Aru Palaka, Kota dan Ziarah yang Berubah
Di luar pergolakan keagamaan, termasuk pergolakan batin seorang ulama plus “tukang syair”, pergolakan tak henti Pariaman tempat Ulakan dan Sunur berada, juga dalam bentuk politik dan peperangan. Maklumlah, Kota Pariaman merupakan bandar penting pengumpul rempah, budak dan kuda. Menurut Rusli Amran (1981), kalau Pariaman punya teluk atau muara sungai yang lebih menguntungkan, pastilah ia tak kalah, jika bukan lebih besar, dibanding Padang. Amran bahkan memuji Pariaman sebagai “kota cendekia”.
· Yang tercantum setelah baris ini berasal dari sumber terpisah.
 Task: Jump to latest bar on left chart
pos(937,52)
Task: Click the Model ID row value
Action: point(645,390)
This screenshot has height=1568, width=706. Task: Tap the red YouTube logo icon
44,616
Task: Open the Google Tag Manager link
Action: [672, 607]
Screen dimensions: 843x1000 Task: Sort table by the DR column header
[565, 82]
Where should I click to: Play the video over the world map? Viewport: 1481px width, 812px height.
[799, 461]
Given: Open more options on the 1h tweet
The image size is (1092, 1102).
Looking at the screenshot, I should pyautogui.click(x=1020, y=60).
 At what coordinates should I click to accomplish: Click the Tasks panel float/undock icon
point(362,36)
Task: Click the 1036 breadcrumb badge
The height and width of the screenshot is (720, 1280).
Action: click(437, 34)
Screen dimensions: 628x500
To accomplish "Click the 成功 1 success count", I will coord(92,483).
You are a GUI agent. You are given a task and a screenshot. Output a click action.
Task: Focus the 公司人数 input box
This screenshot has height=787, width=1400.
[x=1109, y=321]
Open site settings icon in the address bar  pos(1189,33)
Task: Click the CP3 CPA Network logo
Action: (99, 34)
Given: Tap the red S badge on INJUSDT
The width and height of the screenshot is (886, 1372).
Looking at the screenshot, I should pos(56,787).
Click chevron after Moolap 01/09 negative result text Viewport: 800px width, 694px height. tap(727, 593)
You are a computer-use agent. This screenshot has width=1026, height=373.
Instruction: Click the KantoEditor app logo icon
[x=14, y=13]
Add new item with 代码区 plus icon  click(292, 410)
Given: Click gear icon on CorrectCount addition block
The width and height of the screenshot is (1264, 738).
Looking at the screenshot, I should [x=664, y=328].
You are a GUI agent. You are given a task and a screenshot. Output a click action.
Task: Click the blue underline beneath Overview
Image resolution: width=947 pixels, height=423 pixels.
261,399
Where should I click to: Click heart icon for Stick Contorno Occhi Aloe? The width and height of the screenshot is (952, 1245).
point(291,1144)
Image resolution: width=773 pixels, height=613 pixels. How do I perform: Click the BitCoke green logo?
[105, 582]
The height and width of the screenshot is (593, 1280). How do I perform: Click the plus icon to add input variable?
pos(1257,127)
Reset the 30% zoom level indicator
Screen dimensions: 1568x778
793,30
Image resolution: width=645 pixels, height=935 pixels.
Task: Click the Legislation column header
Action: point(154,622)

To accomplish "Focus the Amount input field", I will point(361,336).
Kolonial Belanda, Inggris dan Kesultanan Aceh berebut menguasai Pariaman. Aceh kuat di sebuah kota agak ke utara, Tiku, namun sekali-dua merangsek juga ke Pariaman kota. Inggris membawa pasukan dari Kerala, India, yang meninggalkan tradisi Tabuik di Pariaman, atau Tabot di Bengkulu, sebagai ritual mengenang wafatnya cucu Baginda Nabi, Hussein, di Karbala. Sejauh ini tak ada yang mempersoalkan ritual itu “berbau” Syiah, sebab mungkin berhubungan dengan pariwisata bahkan identitas daerah (lihatlah Tugu Tabuik di perempatan Kota Pariaman).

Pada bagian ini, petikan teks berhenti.